I wanted to join the Navy with my best friend, even before I began transition I considered it but they denied me due to an asthma problem. After they denied me I started T within about 2 months, a month after that the doctors put me in a little glass box and tested my breathing... I didn't have asthma! If I'd done that 3 months earlier I would have been in the military rather than transitioning right now. I still feel that it is a loss, the training and being able to travel (plus we could have been stationed together) *sigh*.
I also feel that I would have done really well there, she believes I wouldn't have been happy or lasted in the military. She is a life career person and has been in the Navy since we graduated high school. For some reason she can't understand or see that I'm actually very comfortable with my body and would have done fine living by their rules... I didn't want to make it a life long career, more of a shorter term thing that would have allowed me to save the money for my surgeries before I got out.

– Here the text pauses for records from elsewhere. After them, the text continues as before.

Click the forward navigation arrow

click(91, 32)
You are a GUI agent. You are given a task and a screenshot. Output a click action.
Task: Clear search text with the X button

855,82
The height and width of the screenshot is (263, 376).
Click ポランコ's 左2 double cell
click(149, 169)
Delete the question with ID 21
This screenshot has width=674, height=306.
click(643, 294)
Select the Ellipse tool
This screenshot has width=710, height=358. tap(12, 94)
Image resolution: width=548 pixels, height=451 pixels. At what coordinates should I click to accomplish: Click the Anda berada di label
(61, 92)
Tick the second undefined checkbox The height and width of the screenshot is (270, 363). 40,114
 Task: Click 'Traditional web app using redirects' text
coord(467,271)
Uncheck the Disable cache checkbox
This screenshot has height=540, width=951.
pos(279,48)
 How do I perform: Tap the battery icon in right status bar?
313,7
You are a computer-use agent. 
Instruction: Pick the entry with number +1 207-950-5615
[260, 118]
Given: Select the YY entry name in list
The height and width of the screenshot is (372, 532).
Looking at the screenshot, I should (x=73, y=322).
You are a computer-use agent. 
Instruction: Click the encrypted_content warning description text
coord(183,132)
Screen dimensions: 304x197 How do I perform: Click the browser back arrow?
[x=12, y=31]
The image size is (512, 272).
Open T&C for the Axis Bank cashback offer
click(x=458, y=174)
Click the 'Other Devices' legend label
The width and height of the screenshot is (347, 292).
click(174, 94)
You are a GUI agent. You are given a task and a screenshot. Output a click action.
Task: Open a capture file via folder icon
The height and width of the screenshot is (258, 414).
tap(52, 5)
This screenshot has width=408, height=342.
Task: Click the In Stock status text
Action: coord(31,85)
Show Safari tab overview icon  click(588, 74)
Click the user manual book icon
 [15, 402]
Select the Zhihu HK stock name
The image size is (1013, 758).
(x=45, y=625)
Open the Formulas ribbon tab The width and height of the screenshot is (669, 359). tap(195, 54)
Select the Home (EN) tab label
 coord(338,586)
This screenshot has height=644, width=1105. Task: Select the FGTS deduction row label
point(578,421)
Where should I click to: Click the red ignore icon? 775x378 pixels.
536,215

I think it's just so depressing that I didn't get in for a stupid reason that ended up not being accurate in the first place. I'd feel better if I didn't get in because I was trans or on hormones, or even because I was bipolar (hadn't been diagnosed at that point in time either). But no, I got denied because I had a stupid doctor when I was a teenager who misdiagnosed me several times with different things. I also have apparently had growing pains for like 8 years according to him. They didn't figure out that I had STOPPED growing and had an actual common hip problem in females (that wouldn't have gotten me denied from the military as a side note) until I was almost 20 years old and had to see a specialist after a dog attack. Somehow the fact that I hadn't gotten any taller since I was about 14 didn't change the "growing pains" theory he had.
Obviously I now have a different doctor since I'm old enough to choose one for myself and don't have insurance under my parents. I also realized he wasn't very comfortable with my transsexual identity.